• _ASSIGNMENT_
Restate word for word every line from the one containing "Task: Select the 第五部分 section tab" to the last line of the records below.

[Data records]
_____
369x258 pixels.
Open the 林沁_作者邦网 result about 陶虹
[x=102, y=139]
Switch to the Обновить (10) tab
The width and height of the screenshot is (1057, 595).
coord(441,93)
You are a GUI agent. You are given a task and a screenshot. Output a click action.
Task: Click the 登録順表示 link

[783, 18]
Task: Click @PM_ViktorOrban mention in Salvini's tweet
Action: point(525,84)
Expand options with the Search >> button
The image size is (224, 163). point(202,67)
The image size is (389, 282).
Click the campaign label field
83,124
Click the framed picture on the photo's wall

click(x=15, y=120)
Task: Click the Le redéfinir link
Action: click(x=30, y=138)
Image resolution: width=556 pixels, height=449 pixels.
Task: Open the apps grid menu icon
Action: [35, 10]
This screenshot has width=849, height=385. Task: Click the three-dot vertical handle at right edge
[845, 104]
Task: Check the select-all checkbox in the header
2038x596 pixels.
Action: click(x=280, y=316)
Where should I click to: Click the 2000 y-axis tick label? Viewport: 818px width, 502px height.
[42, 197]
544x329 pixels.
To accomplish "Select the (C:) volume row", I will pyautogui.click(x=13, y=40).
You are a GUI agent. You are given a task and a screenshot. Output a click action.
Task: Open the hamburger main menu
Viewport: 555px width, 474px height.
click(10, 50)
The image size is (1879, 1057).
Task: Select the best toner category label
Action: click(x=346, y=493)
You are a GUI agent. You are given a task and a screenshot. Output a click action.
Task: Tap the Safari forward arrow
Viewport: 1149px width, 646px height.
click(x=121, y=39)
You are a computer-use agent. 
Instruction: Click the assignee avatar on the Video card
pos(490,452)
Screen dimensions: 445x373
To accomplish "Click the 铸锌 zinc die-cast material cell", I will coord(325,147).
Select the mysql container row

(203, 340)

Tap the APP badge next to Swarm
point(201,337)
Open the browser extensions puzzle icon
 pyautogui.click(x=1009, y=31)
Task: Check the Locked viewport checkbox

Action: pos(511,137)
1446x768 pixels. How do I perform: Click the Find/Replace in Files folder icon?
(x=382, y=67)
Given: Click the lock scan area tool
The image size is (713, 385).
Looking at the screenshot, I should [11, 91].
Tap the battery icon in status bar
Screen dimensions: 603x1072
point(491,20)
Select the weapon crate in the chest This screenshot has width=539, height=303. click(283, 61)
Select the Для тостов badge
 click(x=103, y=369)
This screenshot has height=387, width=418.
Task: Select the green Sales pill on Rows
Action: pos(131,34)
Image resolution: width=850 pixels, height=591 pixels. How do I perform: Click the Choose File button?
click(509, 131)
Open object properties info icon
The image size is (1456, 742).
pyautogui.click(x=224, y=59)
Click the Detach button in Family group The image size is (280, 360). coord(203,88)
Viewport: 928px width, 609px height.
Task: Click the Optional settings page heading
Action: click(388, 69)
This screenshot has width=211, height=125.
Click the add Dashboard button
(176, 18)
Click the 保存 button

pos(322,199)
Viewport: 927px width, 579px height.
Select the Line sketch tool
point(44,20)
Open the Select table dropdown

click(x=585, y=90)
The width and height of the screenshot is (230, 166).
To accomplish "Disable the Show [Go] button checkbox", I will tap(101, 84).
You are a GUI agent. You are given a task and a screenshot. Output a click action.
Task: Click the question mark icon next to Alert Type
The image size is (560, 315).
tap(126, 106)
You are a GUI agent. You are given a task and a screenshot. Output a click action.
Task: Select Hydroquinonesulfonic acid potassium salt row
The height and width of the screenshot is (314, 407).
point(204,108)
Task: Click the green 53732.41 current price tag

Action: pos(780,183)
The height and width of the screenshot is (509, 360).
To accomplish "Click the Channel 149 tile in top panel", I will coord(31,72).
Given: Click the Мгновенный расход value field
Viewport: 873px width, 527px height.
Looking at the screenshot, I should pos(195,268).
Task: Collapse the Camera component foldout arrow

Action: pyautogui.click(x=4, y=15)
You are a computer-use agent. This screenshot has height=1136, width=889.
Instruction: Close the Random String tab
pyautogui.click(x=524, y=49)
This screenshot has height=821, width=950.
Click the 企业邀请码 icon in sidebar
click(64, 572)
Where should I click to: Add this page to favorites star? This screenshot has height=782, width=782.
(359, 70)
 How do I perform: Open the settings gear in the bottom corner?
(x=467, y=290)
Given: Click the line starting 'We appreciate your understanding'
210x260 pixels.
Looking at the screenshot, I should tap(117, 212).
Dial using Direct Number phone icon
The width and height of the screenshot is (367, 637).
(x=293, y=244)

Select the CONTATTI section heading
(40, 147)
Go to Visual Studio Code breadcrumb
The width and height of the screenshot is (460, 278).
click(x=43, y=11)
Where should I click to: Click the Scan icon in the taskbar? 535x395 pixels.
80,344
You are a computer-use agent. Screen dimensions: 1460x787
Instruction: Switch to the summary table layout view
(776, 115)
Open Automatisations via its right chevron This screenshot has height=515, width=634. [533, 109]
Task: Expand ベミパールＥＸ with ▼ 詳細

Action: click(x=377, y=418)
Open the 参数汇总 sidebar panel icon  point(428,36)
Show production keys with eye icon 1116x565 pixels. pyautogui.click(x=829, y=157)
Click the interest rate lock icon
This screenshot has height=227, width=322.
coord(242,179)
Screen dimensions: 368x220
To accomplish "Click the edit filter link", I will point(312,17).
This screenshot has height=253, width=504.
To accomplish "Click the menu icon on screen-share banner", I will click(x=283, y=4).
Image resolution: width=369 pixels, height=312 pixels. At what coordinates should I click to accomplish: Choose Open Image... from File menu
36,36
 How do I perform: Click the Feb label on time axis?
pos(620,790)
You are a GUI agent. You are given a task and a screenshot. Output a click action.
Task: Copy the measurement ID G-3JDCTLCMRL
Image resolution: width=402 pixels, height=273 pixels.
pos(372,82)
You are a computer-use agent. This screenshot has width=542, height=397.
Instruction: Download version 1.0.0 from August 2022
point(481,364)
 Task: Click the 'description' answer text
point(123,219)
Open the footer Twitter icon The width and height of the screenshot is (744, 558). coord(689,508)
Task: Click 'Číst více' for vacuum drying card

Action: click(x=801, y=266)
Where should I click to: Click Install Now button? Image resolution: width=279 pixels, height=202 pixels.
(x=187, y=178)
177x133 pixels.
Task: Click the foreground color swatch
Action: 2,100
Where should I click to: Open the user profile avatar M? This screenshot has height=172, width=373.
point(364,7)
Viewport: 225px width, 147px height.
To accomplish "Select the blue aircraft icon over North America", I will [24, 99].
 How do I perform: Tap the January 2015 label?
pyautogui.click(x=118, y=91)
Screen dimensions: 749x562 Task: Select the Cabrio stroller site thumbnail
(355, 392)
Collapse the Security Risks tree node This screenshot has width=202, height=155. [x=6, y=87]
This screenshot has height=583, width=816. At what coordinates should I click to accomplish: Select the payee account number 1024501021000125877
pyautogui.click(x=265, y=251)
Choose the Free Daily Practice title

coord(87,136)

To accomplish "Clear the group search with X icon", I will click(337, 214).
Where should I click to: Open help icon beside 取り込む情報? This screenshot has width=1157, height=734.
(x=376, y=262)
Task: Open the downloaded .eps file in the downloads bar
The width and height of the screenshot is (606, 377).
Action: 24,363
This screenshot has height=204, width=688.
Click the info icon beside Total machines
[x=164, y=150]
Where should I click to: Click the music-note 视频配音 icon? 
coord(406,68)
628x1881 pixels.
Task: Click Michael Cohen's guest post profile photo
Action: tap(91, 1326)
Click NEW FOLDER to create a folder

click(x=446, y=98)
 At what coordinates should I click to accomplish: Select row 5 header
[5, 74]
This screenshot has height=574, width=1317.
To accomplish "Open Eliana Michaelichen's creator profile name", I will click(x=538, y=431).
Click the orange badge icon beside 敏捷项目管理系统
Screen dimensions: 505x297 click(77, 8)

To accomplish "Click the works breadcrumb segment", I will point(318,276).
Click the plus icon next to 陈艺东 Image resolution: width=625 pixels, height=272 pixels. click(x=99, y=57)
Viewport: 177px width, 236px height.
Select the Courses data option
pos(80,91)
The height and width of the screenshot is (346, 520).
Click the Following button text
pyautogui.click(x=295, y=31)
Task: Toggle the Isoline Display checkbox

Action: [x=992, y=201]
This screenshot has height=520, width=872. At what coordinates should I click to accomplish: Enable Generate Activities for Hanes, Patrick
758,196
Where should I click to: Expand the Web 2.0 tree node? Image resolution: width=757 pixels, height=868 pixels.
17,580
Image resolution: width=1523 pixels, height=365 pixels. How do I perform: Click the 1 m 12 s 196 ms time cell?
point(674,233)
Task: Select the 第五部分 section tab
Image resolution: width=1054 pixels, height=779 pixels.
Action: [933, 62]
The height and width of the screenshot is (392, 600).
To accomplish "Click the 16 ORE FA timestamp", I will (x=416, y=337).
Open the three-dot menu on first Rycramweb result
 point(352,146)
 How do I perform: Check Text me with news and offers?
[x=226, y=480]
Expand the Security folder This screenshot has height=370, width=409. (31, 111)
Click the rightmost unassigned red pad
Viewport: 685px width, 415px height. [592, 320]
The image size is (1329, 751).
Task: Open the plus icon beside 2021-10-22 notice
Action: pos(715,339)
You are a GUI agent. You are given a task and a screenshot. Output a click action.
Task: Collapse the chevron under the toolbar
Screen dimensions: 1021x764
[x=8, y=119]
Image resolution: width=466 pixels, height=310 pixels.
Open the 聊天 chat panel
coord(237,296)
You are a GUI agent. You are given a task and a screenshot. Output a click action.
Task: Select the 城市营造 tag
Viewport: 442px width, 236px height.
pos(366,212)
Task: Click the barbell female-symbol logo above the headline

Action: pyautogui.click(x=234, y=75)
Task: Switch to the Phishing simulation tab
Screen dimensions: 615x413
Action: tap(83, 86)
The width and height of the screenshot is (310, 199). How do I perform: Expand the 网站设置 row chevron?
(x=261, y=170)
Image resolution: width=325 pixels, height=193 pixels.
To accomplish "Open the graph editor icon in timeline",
_____
• _ANSWER SECTION_
Task: Select the 第五部分 section tab
Image resolution: width=1054 pixels, height=779 pixels.
Action: [933, 62]
The height and width of the screenshot is (392, 600).
To accomplish "Click the 16 ORE FA timestamp", I will (x=416, y=337).
Open the three-dot menu on first Rycramweb result
 point(352,146)
 How do I perform: Check Text me with news and offers?
[x=226, y=480]
Expand the Security folder This screenshot has height=370, width=409. (31, 111)
Click the rightmost unassigned red pad
Viewport: 685px width, 415px height. [592, 320]
The image size is (1329, 751).
Task: Open the plus icon beside 2021-10-22 notice
Action: pos(715,339)
You are a GUI agent. You are given a task and a screenshot. Output a click action.
Task: Collapse the chevron under the toolbar
Screen dimensions: 1021x764
[x=8, y=119]
Image resolution: width=466 pixels, height=310 pixels.
Open the 聊天 chat panel
coord(237,296)
You are a GUI agent. You are given a task and a screenshot. Output a click action.
Task: Select the 城市营造 tag
Viewport: 442px width, 236px height.
pos(366,212)
Task: Click the barbell female-symbol logo above the headline

Action: pyautogui.click(x=234, y=75)
Task: Switch to the Phishing simulation tab
Screen dimensions: 615x413
Action: tap(83, 86)
The width and height of the screenshot is (310, 199). How do I perform: Expand the 网站设置 row chevron?
(x=261, y=170)
Image resolution: width=325 pixels, height=193 pixels.
To accomplish "Open the graph editor icon in timeline",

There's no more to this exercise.